- Born: 1983 (age 42–43) Sabadell, Catalonia, Spain
- Education: Universitat Politècnica de Catalunya University of California, San Diego University of California, Berkeley
- Known for: seq2seq AlphaStar
- Scientific career
- Workplaces: Google DeepMind Discovery Loop
- Thesis: Beyond Deep Learning: Scalable Methods and Models for Learning (2013)
- Doctoral advisor: Nelson Morgan

= Oriol Vinyals =

Spanish machine learning researcher

Oriol Vinyals (born 1983) is a Spanish machine learning researcher. He has developed most of his career at DeepMind. He is a co-founder of Discovery Loop, and was technical lead on Gemini until August 2026, along with Jeff Dean.

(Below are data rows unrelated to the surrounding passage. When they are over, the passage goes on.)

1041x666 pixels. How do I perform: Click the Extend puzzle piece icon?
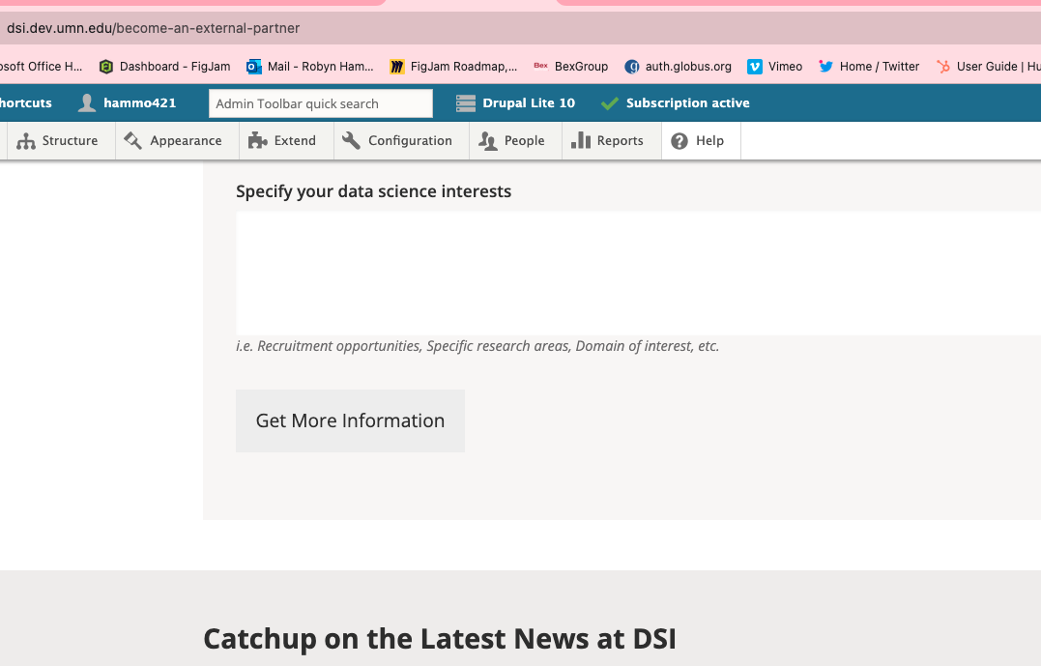coord(257,141)
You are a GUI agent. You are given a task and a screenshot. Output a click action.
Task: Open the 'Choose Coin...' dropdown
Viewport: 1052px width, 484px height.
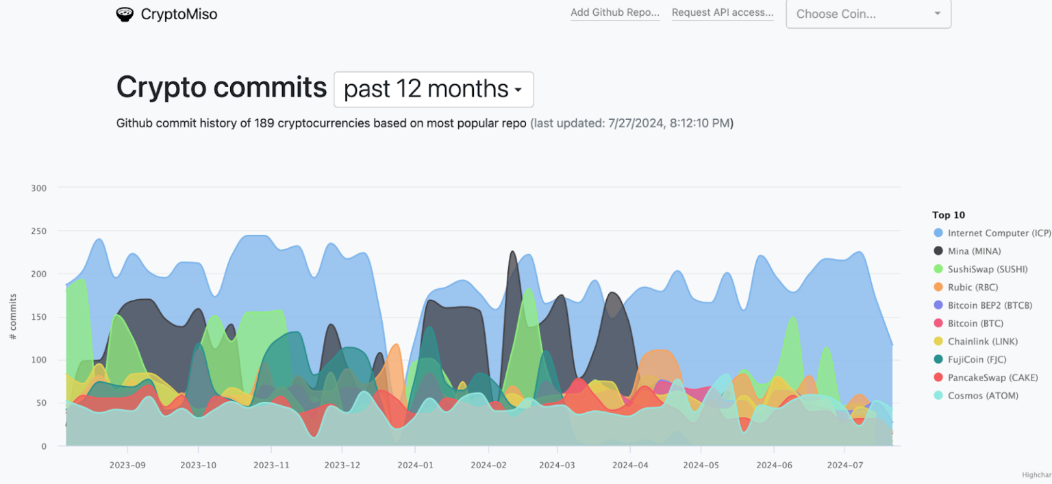click(x=867, y=14)

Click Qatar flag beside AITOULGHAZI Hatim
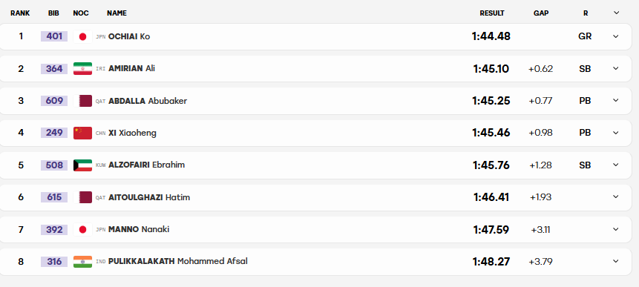click(82, 197)
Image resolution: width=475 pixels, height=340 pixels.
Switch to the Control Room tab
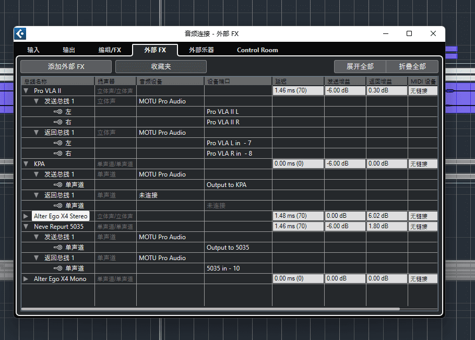(257, 50)

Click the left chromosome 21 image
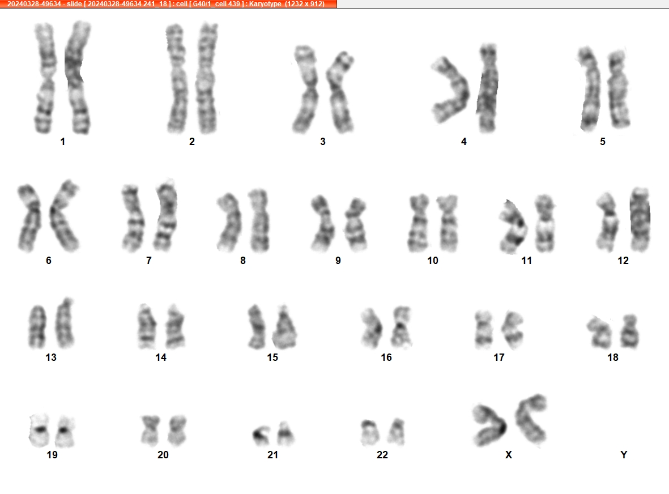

== Education and career ==
Vinyals was born in Sabadell, Catalonia, Spain. He studied mathematics and telecommunication engineering at the Universitat Politècnica de Catalunya. He then moved to the US and studied for a Master's degree in computer science at University of California, San Diego, and at University of California, Berkeley, where he received his PhD in 2013 under Nelson Morgan in the Department of Electrical Engineering and Computer Sciences.

Vinyals co-invented the seq2seq model for machine translation along with Ilya Sutskever and Quoc Viet Le. He led the AlphaStar research group at DeepMind, which applies artificial intelligence to computer games such as StarCraft II.

In 2016, he was chosen by the magazine MIT Technology Review as one of the 35 most innovative young people under 35.

By 2022 he was a principal research scientist at DeepMind. His research in DeepMind is regularly featured in the mainstream media As of August 2024, he was technical lead on Gemini, along with Noam Shazeer and Jeff Dean.

On 2025 he received an honorary doctoral degree by his home university, UPC.

On August 5, 2026 he announced he was leaving Gemini to start Discovery Loop, together with Jeff Dean, Quoc Le and Sanjay Ghemawat.